Answer with the number of lines in the records that contain "will" and with nothing else.

--- --- ---

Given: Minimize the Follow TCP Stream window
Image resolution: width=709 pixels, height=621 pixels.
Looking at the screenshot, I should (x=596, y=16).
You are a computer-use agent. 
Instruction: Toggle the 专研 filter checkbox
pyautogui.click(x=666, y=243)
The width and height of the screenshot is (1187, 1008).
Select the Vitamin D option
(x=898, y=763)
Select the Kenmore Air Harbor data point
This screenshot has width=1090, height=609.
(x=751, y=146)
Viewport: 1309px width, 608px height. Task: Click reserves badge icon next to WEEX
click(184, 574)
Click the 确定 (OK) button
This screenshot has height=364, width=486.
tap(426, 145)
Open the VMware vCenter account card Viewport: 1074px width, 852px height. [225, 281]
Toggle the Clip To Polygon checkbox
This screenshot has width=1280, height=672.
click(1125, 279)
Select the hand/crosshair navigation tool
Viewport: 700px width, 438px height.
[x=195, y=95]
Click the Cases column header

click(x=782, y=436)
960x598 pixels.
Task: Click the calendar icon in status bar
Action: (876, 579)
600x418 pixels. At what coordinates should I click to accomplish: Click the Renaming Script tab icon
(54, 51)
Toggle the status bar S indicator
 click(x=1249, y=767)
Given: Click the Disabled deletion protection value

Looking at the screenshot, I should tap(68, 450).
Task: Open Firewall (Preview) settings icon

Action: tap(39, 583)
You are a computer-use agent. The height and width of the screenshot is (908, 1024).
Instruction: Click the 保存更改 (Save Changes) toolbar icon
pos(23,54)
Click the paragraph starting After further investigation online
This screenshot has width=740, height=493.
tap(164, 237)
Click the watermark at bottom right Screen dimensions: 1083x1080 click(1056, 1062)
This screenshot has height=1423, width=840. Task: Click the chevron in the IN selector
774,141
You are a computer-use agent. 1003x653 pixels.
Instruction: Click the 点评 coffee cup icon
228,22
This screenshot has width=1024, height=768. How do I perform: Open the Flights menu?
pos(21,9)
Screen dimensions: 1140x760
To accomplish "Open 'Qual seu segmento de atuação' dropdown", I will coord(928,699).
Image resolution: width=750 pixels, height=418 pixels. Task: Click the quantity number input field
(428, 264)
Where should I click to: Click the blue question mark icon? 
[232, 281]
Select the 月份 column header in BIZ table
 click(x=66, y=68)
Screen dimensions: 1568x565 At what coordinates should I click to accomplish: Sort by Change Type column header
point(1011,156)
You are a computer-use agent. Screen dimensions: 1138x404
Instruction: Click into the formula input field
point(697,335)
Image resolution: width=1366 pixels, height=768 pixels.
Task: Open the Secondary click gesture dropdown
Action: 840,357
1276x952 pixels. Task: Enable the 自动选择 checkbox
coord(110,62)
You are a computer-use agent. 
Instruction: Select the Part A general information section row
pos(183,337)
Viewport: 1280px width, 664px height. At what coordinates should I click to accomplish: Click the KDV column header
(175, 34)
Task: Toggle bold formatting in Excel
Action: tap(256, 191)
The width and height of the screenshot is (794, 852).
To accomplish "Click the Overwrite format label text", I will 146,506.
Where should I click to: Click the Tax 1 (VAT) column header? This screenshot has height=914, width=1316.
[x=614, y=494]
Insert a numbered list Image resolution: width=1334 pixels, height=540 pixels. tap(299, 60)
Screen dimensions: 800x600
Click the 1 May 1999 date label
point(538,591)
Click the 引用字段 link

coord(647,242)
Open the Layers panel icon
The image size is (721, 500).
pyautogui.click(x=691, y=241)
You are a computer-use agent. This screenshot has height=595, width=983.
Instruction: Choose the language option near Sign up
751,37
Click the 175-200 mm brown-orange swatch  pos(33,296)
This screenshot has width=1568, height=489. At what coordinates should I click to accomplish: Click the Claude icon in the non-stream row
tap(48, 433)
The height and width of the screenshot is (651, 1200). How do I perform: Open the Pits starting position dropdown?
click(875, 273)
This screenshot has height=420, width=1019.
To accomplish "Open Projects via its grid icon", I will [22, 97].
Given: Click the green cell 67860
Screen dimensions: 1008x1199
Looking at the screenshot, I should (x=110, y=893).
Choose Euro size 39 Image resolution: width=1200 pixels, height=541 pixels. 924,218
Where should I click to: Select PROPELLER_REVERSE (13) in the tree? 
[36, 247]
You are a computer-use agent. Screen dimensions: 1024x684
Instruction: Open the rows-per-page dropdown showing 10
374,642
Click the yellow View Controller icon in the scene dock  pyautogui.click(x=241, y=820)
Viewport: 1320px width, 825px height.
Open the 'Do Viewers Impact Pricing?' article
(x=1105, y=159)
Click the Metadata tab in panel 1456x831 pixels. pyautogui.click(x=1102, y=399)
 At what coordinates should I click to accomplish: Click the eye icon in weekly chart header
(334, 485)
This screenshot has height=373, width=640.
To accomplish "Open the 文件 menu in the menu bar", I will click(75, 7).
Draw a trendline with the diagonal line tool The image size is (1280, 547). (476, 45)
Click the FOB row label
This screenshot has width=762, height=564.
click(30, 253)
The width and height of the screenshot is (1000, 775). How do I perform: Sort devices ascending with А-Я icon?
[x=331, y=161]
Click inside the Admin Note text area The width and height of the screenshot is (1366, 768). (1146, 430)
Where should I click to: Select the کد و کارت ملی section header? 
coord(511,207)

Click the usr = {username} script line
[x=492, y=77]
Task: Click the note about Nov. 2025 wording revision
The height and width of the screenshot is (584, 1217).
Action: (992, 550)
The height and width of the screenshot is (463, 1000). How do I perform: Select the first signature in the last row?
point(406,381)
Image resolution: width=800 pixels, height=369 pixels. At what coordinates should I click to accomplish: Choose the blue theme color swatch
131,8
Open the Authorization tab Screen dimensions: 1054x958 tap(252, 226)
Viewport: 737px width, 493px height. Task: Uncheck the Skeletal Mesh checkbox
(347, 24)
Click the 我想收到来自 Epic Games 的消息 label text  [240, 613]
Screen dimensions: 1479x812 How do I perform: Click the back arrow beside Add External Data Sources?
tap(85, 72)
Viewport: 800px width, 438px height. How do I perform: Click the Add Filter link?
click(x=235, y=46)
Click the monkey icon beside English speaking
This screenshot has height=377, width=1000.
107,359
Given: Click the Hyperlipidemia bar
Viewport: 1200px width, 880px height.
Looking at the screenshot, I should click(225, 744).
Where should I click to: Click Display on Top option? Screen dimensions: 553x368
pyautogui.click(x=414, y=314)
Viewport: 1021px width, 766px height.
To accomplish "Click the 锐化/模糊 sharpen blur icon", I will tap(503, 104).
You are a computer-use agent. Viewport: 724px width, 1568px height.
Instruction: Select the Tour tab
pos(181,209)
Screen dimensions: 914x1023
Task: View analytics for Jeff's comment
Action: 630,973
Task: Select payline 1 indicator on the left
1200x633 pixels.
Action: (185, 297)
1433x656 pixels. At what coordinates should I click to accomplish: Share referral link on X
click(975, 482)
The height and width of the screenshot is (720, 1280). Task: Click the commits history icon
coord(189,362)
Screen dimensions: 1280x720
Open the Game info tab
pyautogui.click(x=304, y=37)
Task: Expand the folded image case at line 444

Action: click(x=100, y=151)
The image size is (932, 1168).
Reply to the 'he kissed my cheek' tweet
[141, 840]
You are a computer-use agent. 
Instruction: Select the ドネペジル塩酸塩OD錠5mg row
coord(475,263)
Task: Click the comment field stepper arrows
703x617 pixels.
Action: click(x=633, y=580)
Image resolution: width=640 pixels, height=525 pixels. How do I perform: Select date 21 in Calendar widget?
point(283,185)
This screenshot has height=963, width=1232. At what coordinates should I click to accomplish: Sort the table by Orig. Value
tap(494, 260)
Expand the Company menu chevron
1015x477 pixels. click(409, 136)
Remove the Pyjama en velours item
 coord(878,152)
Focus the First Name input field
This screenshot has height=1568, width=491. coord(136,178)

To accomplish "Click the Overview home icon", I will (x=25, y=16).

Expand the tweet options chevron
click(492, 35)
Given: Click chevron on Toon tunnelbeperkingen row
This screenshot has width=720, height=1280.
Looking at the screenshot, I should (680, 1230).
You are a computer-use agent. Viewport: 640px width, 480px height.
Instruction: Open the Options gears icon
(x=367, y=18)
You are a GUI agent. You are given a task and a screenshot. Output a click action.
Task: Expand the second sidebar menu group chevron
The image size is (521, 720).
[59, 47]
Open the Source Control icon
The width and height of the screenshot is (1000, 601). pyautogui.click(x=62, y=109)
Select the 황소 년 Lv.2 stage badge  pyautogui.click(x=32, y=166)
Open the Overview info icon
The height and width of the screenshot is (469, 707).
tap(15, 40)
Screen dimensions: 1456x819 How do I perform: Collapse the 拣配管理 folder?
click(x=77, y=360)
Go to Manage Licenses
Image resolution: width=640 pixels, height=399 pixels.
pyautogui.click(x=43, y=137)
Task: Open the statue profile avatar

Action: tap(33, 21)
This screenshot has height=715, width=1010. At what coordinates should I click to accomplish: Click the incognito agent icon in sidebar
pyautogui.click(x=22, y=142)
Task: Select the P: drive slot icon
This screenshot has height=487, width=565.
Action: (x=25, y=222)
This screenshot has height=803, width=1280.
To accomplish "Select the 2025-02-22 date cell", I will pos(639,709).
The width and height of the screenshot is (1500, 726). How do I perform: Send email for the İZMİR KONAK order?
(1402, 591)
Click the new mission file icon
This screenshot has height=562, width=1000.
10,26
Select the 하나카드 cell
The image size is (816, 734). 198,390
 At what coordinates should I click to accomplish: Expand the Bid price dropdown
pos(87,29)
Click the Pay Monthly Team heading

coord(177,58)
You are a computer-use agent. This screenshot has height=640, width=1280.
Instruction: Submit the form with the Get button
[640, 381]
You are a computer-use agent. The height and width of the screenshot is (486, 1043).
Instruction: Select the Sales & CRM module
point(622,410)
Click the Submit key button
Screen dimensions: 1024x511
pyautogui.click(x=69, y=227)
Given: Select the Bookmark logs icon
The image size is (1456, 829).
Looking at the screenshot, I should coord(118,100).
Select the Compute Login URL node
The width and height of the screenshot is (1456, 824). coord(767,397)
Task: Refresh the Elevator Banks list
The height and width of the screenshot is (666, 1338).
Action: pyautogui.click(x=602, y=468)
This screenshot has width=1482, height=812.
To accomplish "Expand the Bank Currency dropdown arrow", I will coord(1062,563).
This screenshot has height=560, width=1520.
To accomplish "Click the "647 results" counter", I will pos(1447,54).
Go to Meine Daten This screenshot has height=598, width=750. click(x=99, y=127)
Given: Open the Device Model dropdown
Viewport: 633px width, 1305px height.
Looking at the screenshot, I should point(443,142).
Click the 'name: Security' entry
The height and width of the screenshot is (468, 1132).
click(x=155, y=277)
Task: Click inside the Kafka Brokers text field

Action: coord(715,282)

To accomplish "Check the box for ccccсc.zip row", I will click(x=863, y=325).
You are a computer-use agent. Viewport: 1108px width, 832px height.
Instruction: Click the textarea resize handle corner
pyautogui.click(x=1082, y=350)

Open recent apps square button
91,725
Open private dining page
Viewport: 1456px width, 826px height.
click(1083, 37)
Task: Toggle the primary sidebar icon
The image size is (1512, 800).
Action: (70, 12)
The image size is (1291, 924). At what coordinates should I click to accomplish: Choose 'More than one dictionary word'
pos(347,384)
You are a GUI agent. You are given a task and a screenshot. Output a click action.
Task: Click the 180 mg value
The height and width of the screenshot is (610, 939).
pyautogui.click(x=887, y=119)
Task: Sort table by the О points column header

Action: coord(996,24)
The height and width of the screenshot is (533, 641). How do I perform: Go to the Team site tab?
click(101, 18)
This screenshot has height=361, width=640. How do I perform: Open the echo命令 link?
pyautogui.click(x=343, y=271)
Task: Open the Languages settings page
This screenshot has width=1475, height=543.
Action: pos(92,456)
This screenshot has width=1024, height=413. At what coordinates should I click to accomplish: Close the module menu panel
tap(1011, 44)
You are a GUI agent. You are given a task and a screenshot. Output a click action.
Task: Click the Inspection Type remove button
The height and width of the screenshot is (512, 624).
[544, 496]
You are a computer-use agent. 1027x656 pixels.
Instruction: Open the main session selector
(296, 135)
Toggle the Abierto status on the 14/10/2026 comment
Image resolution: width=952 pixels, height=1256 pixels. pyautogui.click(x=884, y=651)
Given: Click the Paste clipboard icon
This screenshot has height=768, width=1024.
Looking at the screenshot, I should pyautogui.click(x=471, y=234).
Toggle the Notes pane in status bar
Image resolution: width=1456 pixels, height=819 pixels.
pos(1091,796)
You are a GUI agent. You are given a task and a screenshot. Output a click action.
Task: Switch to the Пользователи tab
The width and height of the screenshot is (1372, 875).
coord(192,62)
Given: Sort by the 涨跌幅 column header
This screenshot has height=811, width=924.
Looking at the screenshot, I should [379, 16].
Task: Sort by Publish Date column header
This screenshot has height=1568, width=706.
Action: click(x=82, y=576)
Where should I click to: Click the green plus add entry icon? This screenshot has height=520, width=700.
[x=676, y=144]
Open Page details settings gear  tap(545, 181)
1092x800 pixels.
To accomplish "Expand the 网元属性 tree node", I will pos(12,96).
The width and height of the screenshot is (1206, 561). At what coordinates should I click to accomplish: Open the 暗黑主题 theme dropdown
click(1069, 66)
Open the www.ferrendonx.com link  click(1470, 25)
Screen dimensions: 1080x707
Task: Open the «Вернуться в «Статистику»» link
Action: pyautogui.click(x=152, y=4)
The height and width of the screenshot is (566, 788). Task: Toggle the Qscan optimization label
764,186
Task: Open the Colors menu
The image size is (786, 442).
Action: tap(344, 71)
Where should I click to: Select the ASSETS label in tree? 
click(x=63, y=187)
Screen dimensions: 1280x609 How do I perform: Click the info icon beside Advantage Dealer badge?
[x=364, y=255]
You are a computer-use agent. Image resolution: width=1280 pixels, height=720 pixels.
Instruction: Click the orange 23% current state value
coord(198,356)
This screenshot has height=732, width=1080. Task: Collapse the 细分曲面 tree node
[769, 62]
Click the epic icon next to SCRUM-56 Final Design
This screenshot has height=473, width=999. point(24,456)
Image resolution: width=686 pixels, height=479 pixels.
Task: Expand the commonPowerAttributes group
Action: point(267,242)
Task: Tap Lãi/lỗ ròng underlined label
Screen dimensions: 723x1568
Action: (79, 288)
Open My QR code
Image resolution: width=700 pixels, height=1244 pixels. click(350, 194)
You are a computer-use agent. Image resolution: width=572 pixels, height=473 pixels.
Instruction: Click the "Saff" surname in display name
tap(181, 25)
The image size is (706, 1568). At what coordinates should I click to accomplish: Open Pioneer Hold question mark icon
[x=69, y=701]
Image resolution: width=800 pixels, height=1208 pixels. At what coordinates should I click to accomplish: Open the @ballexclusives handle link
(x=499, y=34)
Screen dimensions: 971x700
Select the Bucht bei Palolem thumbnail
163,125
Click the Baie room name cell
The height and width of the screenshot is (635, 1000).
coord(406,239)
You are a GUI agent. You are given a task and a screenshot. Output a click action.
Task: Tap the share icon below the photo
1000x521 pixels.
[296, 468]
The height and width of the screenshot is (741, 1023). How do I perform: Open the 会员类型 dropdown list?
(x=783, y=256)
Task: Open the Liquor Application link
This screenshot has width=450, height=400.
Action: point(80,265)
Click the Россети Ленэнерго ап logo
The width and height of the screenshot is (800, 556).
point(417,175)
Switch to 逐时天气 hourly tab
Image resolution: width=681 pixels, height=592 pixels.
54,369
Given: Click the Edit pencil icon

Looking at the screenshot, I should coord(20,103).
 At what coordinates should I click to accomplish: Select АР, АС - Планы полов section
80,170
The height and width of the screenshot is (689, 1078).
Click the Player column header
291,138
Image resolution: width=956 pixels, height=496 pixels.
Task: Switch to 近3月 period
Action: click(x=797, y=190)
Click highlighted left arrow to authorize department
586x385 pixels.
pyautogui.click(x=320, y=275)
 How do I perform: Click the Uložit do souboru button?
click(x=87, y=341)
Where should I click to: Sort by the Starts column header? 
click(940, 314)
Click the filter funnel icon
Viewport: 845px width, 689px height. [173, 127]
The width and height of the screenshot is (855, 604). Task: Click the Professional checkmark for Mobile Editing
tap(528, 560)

--- --- ---

▸ OUTPUT FOR THIS EXERCISE
11